If you don’t know much about the Dalai Lama, 10 Questions for the Dalai Lama is a reasonably good introduction. If you have read a couple of his books or a biography, this documentary will seem mundane, and you’ll have to pick out what gems you can. One point was particularly valuable for me. While I’d long known the outrage over the Chinese invasion of Tibet, I never got too excited about it myself, but the documentary’s low-key talk of a million Tibetans killed hit home. Then when the exiled Dalai Lama appointed a Tibetan boy to be somewhat like his successor, the boy and his family disappeared, presumably moved and under house arrest by the Chinese. When there is talk of “cultural genocide,” I have a better appreciation of what it means.
That said, the ten questions film-maker Rick Ray poses to the Dalai Lama in the second half of the documentary are pedestrian. How can you remain non-violent in the face of violence? I predicted the Dalai Lama would say you occasionally have to defend yourself in order to live to fight non-violently another day, and he does. What is the solution for religious conflict such as in the Middle East? I thought the Dalai Lama would say something about the individual rather than the state, and he recommends Moslems and Jews get to know each other on a personal level before more formal negotiations. And so on. 10 Questions may have been more interesting if Rick Ray had shown us the intimidating process he went through to select his questions.
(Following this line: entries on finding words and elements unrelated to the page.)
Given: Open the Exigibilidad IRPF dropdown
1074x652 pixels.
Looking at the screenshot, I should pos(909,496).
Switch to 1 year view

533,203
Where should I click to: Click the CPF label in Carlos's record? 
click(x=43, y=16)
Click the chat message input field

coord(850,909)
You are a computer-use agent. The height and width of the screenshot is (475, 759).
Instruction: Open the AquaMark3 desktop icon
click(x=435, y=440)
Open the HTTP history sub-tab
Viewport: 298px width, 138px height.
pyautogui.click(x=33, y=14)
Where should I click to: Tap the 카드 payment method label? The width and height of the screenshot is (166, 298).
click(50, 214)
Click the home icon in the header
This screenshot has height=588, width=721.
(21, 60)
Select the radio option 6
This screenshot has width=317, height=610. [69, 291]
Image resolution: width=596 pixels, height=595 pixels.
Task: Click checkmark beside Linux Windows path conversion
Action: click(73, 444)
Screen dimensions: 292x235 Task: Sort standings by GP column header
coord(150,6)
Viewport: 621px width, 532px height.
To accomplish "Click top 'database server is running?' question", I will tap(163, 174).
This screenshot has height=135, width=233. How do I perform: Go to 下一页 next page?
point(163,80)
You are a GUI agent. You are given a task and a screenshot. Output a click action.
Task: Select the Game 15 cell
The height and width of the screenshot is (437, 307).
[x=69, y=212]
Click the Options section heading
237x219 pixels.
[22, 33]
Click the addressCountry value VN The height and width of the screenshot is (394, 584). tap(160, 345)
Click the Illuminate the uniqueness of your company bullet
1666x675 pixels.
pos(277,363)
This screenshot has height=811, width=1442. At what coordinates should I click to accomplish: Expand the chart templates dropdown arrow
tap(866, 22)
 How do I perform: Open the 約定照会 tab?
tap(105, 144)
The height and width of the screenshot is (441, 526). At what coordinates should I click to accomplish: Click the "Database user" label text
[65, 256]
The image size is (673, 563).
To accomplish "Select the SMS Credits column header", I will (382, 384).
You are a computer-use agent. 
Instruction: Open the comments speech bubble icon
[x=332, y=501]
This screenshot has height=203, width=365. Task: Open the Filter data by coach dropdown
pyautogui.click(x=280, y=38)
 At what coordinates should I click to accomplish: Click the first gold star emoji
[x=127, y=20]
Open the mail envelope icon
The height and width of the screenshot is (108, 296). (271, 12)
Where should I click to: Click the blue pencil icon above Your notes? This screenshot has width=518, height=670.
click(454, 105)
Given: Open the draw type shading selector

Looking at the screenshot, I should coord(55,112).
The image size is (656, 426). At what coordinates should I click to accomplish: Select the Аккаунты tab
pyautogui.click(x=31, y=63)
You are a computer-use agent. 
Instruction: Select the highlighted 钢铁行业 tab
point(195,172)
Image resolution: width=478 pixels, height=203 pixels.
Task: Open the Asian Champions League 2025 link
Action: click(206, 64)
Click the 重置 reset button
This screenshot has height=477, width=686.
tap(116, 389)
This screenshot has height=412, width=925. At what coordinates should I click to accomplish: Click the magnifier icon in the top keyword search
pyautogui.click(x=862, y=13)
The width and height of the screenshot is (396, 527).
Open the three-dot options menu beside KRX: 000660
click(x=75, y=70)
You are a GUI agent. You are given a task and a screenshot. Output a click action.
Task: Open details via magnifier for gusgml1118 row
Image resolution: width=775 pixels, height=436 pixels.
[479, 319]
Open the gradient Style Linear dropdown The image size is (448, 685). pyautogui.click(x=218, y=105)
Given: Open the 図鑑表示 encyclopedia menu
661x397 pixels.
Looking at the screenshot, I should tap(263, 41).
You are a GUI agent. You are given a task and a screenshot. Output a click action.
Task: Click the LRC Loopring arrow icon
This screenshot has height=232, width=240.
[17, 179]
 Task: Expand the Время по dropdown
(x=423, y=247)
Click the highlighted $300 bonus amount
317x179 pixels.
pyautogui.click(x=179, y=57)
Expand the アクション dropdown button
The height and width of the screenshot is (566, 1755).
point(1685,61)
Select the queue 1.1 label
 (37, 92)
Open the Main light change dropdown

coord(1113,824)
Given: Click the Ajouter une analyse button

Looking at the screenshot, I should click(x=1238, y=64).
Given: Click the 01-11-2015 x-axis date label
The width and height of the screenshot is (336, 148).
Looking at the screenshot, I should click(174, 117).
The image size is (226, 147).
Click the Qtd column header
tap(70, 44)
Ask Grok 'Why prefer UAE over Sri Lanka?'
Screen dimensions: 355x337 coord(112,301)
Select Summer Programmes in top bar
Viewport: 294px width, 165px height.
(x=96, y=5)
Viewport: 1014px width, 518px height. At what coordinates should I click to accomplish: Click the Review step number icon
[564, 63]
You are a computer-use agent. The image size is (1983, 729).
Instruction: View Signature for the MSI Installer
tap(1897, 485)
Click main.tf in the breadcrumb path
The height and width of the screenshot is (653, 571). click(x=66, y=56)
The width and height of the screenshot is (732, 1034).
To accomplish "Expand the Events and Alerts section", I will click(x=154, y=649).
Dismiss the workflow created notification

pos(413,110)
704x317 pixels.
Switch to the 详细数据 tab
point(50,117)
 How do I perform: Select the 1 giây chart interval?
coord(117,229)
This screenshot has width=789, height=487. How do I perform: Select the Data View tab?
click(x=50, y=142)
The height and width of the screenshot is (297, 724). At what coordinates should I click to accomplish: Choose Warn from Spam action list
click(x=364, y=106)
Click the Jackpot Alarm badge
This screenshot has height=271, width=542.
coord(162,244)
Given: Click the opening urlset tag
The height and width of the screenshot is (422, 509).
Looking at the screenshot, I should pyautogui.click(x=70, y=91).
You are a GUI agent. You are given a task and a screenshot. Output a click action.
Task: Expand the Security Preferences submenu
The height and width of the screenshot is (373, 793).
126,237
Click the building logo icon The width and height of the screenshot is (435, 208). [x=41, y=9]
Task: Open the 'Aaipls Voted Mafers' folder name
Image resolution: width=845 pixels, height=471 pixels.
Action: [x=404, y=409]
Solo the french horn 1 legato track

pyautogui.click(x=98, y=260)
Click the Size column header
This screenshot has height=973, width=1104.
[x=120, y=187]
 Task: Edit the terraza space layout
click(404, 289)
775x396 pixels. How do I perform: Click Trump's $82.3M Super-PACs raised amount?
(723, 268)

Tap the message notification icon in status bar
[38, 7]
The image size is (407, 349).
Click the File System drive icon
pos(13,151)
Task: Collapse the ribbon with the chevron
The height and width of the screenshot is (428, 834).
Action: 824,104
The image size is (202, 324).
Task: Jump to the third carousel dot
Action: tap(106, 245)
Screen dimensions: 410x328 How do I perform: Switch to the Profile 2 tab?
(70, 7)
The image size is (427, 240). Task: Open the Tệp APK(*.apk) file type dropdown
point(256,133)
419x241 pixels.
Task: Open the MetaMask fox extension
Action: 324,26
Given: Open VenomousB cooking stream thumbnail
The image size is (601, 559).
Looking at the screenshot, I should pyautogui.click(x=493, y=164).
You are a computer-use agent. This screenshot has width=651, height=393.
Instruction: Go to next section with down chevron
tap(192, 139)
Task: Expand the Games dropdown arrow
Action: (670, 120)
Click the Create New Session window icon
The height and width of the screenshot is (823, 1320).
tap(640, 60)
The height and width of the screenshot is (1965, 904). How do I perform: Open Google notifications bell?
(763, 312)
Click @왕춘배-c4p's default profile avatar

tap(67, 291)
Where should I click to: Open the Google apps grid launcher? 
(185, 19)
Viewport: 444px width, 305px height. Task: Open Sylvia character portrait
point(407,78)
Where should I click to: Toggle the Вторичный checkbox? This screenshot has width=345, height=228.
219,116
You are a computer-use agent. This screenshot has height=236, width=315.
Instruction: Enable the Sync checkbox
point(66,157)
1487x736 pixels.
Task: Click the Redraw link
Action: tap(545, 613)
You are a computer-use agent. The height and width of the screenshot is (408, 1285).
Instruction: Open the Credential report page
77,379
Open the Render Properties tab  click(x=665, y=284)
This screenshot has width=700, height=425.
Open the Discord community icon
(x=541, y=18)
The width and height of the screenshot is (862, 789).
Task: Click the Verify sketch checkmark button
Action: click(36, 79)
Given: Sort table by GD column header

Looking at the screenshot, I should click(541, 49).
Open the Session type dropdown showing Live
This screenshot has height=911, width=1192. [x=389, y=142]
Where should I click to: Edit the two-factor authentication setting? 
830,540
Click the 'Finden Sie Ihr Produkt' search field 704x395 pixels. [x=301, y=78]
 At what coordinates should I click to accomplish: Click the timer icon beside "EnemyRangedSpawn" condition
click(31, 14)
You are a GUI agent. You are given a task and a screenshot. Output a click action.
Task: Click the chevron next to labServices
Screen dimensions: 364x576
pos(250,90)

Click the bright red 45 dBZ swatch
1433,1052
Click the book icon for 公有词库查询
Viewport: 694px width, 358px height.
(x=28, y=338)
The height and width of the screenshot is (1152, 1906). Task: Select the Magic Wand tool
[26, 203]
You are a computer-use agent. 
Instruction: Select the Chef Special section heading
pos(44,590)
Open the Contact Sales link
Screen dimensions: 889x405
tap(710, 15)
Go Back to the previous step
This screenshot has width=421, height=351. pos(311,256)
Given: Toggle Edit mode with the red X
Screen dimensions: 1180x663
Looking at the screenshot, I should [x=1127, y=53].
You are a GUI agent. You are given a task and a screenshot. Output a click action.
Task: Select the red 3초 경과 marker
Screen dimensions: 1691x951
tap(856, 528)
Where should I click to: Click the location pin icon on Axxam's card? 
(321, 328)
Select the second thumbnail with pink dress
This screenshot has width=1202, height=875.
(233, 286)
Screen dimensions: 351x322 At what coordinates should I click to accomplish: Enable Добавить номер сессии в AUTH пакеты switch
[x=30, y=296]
After all, he is given just 45 minutes, warned that the Dalai Lama will cut the interview short if the questions and the questioner are not coming from the heart, and aware that he is opening up in front of one of the world’s great spiritual leaders. What ten questions would you ask?! The film would have been stronger if it had forced us to consider that question.
The film may also have been more interesting if writer/director Ray had decided to ask one question and nine follow-up questions. For example: Q. How can you remain non-violent in the face of violence? A. Sometimes you have to defend yourself in order to survive to fight non-violently another day. Q. When you do remain non-violent, how do you get the strength to do so? A. [Dalai Lama’s answer.] Q. How do you decide when to “defend yourself”? A. [Dalai Lama’s answer.] Q. You mentioned that non-violence is inherently a better approach, but why is it better? A. [Dalai Lama’s answer.] And so on. Exploring one topic in depth would probably have produced a more interesting film for viewers who know something of Buddhism and the Dalai Lama, and it may even have created a more interesting experience for novitiates because the specific is often more engrossing than the general.